Begin Given records
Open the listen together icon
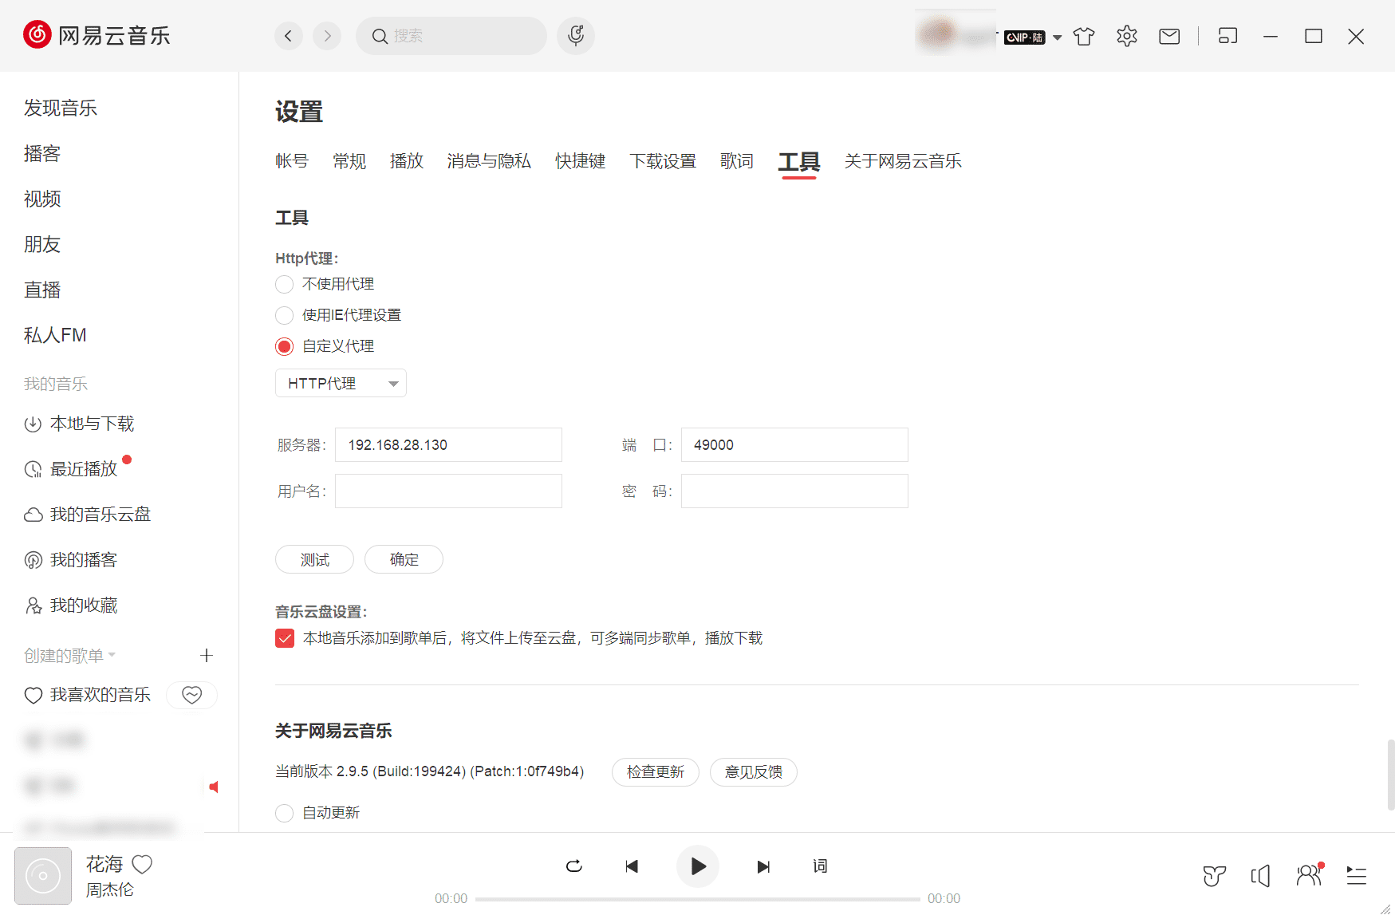Viewport: 1395px width, 919px height. pyautogui.click(x=1308, y=876)
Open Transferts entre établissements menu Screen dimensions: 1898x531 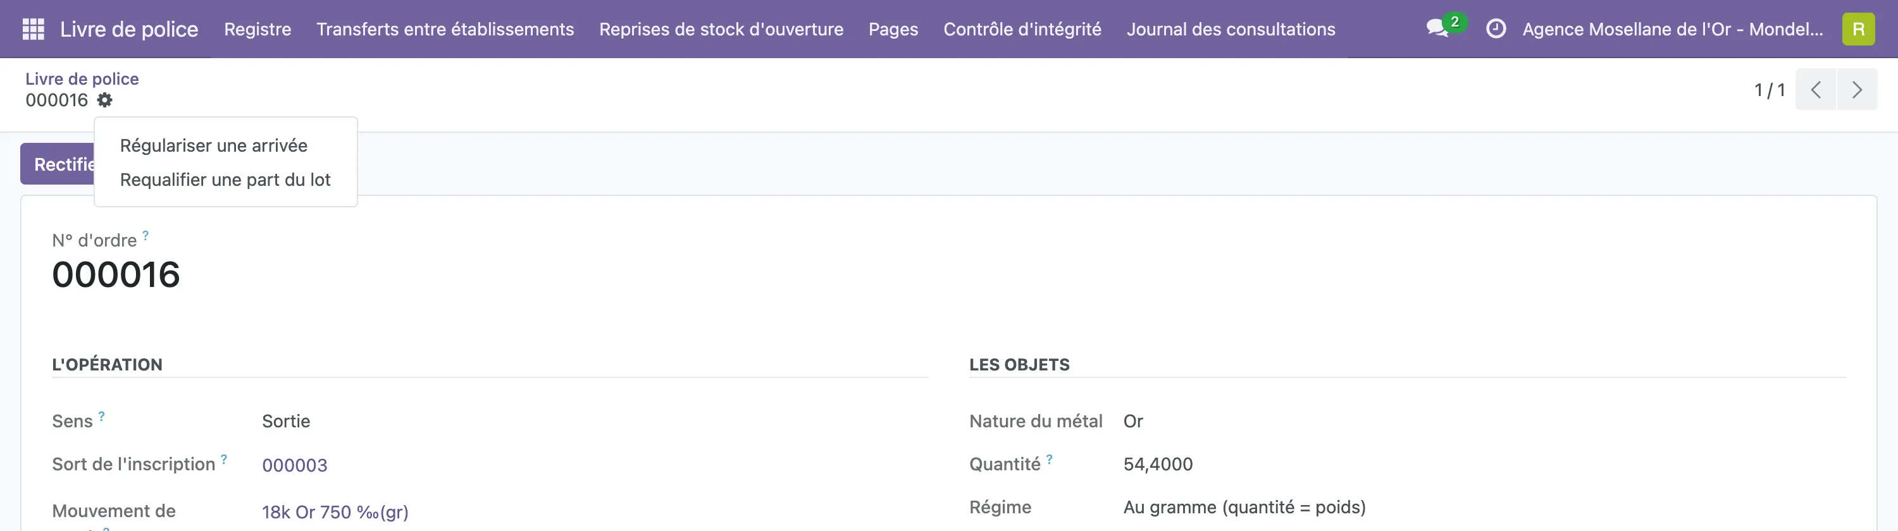point(445,29)
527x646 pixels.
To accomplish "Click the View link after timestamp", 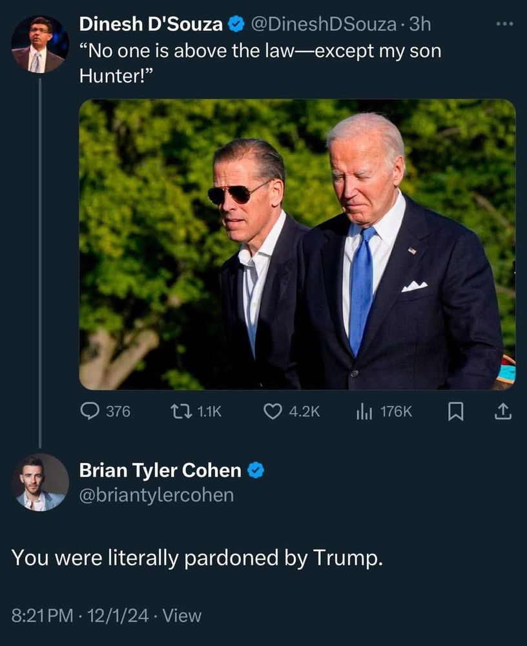I will coord(181,616).
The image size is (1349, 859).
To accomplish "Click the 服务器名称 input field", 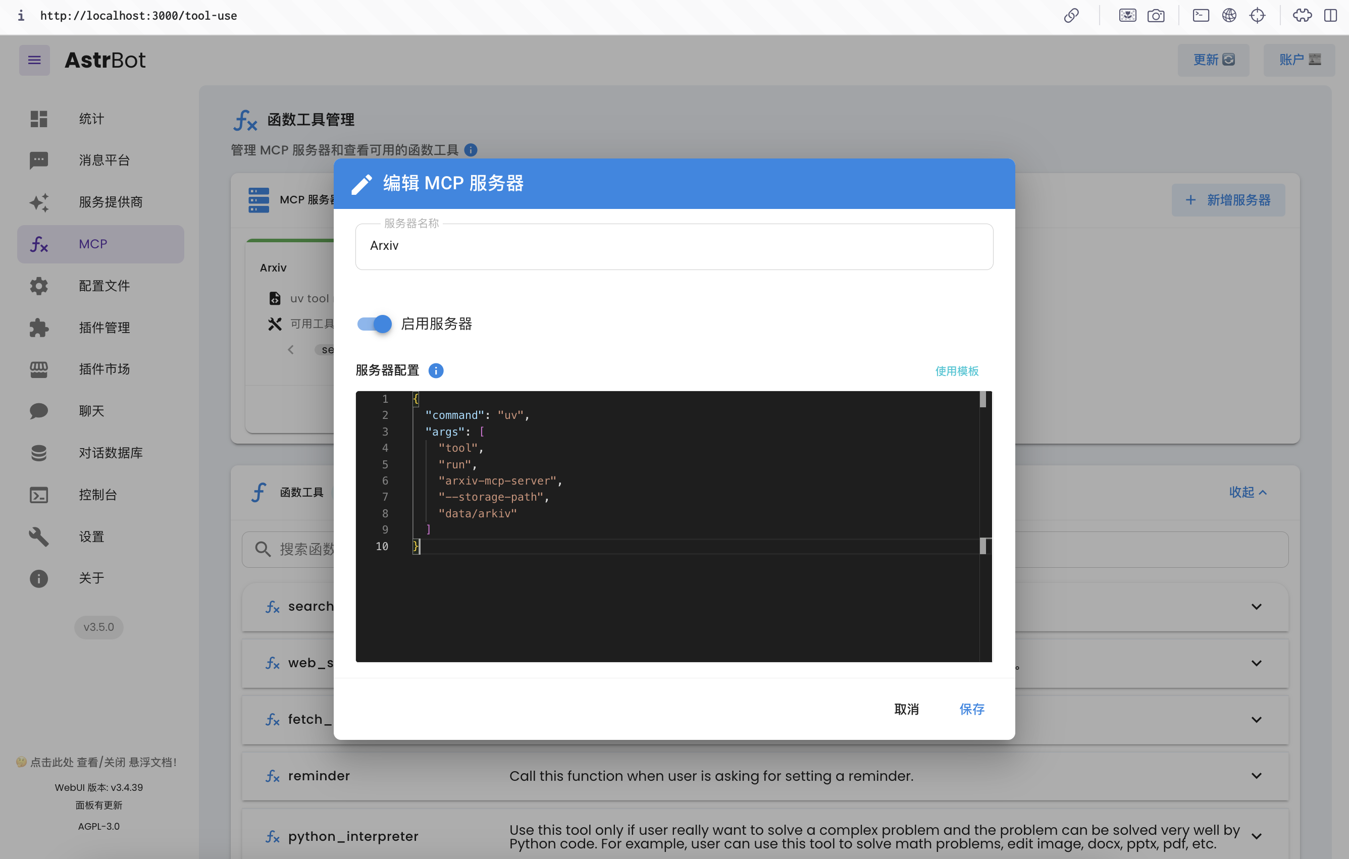I will click(x=674, y=246).

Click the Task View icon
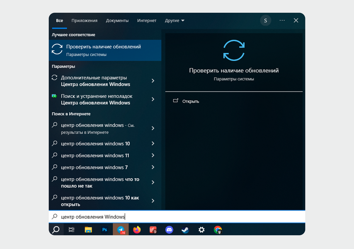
End Given records
Please locate every line in the rows above that contains the word "icon" and copy each one out. Case counts.

Open the listen together icon
Click the Task View icon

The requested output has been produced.